Software developers hold a lot of information in their head while working. Any serious interruption means they lose their train of thought and have to start over. This was already explained in The Mythical Man-Month, which came out in 1975 (over fifty years ago by now!). The same concept is expressed regularly in articles such as Maker’s Schedule, Manager’s Schedule by Paul Graham in 2009.

By now software professionals know not to interrupt their colleague without good reason, but what about the interruptions we inflict on ourselves? When we build automated systems which are slow to respond, we can either switch context while we wait, or stare at a screen waiting for a machine to be done. I believe machines should wait for humans, never the other way around.

Slow feedback can come from many sources:

  • An individual integration test which takes more than a minute to run locally because it has to rebuild an entire database from scratch.
  • Testing against a third party system which takes five minutes before it sends back a response.
  • Performing multiple manual steps in a user interface before waiting for an invoice to be generated and downloaded. Adding several minutes to each design iteration.
  • A continuous integration (CI) pipeline that takes an hour to run because it contains thousands of slow tests which it executes one by one.

When I have to wait for 30 seconds I can stay focused; I will stare at my screen until the automated process is complete. If it takes more than a minute I start checking my email, notifications, or chat. At five minutes or more I look for a minor task to complete or get a coffee. However, if I have to wait longer I have no choice but to pick up a different problem, which means switching context completely until the system gives feedback.

Slow CI is often the worst offender yet the easiest to improve, making the cost/benefit payoff the greatest. When you reduce a CI process from over an hour to under ten minutes it has an immediate positive impact on your quality of life (and productivity). Less context switching, faster collaboration, less frustration and fatigue. Therefore, I will demonstrate this with a simple code-base, which behaves like some real-life CI pipelines I had to live with.
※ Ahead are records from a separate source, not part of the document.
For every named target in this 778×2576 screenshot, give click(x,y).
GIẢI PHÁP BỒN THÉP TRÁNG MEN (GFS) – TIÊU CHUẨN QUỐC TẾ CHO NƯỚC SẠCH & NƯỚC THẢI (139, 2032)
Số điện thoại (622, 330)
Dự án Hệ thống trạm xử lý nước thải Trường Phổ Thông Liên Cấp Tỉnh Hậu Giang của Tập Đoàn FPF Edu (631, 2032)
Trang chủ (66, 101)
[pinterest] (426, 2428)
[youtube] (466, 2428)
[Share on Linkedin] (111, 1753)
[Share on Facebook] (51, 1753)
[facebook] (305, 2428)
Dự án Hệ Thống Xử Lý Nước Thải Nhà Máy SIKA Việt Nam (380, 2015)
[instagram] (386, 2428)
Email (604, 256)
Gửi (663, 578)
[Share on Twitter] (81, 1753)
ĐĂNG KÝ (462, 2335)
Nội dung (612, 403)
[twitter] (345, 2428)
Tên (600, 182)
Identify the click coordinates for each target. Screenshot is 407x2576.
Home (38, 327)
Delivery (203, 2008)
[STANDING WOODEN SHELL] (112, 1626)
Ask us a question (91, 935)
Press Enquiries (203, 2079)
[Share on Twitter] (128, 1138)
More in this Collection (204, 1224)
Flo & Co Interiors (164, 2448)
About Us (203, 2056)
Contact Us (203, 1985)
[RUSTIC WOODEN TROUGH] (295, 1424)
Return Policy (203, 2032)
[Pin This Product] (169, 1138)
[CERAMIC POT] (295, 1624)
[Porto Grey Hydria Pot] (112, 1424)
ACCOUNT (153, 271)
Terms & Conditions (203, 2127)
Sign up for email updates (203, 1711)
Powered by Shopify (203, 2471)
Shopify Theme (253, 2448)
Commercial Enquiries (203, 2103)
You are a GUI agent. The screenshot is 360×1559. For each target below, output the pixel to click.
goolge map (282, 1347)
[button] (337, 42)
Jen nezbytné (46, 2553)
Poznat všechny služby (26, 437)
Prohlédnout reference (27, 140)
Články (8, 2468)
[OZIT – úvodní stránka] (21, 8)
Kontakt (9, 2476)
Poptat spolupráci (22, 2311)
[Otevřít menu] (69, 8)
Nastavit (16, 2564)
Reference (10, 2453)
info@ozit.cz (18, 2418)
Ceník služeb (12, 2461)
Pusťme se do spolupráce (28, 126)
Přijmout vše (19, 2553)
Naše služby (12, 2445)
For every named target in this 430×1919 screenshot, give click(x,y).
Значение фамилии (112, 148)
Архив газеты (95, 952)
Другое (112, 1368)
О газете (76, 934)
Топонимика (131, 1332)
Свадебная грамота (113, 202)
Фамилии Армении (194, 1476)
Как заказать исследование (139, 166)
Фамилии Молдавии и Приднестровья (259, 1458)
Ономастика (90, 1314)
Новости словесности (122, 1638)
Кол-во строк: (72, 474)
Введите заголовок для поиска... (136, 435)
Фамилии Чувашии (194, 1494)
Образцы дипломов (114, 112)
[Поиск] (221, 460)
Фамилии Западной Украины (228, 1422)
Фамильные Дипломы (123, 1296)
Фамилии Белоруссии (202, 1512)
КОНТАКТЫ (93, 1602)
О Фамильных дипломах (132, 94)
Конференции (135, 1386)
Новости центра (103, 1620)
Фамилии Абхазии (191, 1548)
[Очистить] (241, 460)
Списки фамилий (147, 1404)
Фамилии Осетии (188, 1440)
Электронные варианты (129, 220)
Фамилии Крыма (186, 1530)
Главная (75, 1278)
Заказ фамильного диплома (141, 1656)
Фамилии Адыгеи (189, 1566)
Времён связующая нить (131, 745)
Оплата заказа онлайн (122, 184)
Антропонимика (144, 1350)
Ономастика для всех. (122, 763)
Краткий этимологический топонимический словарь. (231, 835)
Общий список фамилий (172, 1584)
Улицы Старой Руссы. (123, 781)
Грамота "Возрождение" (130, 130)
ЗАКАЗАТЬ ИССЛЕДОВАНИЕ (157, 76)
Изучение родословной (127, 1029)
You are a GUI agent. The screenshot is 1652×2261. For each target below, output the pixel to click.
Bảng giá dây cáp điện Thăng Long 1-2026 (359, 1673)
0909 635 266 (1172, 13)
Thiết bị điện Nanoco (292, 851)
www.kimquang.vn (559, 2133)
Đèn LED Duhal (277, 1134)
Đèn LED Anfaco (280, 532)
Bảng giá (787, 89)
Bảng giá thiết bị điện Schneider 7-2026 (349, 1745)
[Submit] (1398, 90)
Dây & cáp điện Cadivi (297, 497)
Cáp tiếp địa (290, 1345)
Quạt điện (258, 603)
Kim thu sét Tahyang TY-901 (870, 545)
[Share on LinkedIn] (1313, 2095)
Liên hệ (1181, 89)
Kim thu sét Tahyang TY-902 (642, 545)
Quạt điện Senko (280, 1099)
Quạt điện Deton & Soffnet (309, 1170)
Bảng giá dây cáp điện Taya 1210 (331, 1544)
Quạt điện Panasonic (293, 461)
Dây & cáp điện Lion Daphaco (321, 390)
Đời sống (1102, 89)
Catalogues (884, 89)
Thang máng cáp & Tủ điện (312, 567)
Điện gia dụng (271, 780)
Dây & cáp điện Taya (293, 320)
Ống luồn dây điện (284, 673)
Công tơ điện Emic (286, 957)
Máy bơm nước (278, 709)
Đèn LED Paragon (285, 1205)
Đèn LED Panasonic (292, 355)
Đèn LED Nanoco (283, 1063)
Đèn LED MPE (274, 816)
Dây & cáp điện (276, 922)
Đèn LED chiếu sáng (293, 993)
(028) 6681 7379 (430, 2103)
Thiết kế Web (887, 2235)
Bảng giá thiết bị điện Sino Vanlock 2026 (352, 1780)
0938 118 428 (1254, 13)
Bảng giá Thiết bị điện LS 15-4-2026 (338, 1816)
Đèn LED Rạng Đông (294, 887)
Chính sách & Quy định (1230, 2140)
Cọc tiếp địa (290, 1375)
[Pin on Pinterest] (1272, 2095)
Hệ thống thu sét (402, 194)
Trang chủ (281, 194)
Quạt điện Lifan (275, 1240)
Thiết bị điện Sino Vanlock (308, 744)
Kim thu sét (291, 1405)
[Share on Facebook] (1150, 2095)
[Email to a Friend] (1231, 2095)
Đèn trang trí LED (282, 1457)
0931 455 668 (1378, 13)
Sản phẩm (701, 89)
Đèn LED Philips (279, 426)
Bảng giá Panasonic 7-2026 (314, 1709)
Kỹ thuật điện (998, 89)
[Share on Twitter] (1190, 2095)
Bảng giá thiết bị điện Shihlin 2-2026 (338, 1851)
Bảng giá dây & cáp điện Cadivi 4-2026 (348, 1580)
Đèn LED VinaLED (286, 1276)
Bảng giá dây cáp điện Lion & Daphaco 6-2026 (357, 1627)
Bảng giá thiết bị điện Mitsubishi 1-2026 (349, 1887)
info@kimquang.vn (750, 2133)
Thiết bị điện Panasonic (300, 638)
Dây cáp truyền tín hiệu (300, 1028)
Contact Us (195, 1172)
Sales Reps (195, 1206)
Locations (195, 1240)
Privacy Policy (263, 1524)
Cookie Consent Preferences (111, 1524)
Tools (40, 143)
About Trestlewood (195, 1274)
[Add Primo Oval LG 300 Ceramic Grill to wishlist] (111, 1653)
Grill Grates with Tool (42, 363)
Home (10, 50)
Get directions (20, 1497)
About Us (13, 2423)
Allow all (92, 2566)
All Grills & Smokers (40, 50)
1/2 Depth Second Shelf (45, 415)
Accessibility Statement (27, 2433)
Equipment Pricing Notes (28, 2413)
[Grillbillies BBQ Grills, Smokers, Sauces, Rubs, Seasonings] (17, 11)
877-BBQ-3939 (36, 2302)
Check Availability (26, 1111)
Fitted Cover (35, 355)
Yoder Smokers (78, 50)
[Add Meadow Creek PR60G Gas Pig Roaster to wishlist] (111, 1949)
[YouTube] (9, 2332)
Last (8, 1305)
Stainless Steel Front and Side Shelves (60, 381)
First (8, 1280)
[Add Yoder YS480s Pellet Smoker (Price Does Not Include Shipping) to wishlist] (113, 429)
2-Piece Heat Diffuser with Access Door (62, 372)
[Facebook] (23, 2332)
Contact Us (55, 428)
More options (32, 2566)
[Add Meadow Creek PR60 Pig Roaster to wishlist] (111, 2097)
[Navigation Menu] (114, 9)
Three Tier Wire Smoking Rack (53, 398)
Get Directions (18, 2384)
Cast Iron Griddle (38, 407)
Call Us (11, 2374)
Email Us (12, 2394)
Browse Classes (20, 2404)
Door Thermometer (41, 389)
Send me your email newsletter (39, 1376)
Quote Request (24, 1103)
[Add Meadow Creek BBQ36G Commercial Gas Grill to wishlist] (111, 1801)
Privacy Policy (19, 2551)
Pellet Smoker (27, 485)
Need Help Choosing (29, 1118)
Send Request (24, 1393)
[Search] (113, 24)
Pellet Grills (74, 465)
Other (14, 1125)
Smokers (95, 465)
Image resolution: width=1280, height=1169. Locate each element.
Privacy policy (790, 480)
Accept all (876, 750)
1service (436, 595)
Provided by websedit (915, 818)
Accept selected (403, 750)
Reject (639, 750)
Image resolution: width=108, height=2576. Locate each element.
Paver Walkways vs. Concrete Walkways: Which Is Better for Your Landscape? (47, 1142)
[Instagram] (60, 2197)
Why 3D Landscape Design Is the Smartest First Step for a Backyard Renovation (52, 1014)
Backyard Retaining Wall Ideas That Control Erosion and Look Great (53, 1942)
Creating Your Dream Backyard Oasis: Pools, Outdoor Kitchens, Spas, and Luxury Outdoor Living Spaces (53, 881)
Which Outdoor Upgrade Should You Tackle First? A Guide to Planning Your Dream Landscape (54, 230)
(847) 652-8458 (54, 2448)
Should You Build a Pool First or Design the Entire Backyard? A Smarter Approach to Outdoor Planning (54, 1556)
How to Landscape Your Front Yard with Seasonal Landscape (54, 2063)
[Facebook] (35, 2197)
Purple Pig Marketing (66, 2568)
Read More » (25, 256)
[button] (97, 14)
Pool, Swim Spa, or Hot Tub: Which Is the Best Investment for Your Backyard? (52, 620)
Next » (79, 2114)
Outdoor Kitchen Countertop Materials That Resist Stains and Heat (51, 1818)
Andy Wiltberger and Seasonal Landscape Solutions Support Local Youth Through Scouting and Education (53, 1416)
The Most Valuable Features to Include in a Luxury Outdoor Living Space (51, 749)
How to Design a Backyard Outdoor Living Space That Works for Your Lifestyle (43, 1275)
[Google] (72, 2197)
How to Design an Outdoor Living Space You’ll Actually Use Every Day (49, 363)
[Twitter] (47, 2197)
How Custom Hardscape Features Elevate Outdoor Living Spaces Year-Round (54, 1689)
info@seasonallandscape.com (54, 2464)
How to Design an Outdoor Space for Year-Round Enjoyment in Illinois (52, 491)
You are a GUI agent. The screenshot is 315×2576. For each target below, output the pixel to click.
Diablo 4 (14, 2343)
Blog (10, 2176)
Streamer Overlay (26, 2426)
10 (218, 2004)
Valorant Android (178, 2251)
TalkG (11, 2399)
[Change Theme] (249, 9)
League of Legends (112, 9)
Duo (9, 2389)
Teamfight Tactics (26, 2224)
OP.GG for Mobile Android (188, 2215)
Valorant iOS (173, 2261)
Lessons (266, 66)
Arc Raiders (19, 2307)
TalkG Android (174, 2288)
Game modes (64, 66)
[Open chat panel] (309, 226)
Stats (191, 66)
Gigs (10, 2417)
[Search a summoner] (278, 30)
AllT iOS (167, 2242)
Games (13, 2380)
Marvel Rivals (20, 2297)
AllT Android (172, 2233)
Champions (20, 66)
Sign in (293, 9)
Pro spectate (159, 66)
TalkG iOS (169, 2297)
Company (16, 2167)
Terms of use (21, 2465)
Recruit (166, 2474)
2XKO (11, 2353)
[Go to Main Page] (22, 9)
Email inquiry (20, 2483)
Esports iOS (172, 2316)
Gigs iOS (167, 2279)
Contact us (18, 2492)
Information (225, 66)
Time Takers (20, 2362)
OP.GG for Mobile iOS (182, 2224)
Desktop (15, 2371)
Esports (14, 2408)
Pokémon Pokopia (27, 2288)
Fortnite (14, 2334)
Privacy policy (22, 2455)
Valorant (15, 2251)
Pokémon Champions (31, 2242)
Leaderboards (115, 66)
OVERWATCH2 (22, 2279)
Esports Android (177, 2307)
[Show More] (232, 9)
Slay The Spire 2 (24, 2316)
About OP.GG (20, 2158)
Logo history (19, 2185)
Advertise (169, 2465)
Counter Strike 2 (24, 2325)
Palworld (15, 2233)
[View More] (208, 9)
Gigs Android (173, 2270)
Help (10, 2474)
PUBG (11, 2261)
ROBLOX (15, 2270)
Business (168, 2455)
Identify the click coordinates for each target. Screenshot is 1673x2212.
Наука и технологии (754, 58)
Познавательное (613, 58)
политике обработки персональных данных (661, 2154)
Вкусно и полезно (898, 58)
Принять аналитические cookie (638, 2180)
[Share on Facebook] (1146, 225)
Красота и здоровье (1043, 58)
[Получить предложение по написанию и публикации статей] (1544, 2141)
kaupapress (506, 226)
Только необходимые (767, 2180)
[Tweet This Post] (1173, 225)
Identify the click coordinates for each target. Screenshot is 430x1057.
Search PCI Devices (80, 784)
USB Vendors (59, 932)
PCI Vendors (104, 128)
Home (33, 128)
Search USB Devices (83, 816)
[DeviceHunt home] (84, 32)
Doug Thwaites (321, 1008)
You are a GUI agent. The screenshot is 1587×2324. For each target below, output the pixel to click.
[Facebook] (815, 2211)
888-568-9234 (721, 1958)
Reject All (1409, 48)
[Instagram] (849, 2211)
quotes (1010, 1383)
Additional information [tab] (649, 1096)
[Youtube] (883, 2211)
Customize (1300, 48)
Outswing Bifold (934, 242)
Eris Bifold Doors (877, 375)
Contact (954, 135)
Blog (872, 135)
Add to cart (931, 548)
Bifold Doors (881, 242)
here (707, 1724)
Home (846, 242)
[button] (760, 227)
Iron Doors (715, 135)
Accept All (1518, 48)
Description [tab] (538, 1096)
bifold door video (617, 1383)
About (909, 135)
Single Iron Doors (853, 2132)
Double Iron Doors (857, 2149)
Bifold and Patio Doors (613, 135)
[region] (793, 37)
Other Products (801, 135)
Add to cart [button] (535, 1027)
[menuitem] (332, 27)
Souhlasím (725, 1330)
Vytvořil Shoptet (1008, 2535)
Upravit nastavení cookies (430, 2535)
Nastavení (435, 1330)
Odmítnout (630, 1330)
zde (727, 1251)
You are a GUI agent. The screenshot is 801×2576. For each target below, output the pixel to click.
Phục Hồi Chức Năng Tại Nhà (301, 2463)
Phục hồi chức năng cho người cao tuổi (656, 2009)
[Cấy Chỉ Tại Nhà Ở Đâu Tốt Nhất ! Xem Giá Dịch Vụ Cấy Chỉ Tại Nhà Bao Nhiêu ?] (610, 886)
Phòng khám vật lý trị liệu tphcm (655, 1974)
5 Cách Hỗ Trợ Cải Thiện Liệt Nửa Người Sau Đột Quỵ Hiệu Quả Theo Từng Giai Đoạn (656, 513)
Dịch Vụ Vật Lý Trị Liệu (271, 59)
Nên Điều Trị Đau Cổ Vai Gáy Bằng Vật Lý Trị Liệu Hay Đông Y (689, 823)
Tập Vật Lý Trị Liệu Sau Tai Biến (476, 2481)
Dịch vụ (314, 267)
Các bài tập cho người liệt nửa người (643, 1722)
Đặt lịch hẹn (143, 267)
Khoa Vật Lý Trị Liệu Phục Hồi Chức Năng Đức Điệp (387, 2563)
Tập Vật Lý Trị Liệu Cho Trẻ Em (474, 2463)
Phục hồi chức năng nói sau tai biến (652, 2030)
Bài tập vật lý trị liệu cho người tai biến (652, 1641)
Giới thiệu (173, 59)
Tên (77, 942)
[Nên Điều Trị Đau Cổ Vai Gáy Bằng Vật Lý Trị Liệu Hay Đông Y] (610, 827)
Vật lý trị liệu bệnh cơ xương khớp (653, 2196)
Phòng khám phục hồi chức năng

This repository on GitLab contains a test suite with 3600 tests, each of which run the sleep(1) command. If you want to see for yourself you could clone the project and run:

docker build -t sleepytest .
docker run --rm sleepytest vendor/bin/phpunit

I do not recommend doing this. You would be waiting a long time just to confirm that 3600 seconds do in fact add up to one hour. I did run it once, the output looked like this: a screenshot showing tests totaling one 1 hour and 3 seconds There is always some overhead, which accounts for the 3.855 extra seconds.

Imagine a real codebase with thousands of tests which does all kinds of database operations and file generation processes taking a full hour. It would take significant time and effort to meaningfully reduce the test runtime by improving the code. Furthermore, test suites always grow as products accumulate features, optimizing them is generally a losing battle. Instead, everyone just has to deal with it by picking up a different task, switching back and forth between contexts while they wait for test results.

It is often easier to split the test pipeline into smaller parallel jobs rather than optimizing the tests. I’ve taken my demo repository and created two pipelines on gitlab.com:

  • pipeline 1 runs all tests serially, which took 61 minutes
  • pipeline 2 splits the tests into 10 parallel jobs, which took 7 minutes to run

Instead of having to switch context between multiple features while waiting for feedback you could do something minor; review your own code a last time before submitting a merge request, stretch your legs, or answer an email.

These delays don’t exist in isolation. I have worked with multiple slow feedback loops stacked on top of each other. A poorly written task requires clarification, individual tests take more than a minute to run locally, the CI pipeline takes over an hour, code reviews take time, QA adds another delay, infrequent releases mean you can wait a long time before you find out how real users interact with a feature.

Each step introduces its own feedback loop. Stacked together they make it impossible to finish a single task without switching context multiple times. As a result work spreads across many tasks but little actually gets completed. Some of these problems are hard to fix, others are easier, but it is important to realize you are making a trade-off whenever you tolerate slow feedback.

p.s. My apologies to the operators of gitlab.com for occupying your runners for 120 minutes just to prove my point.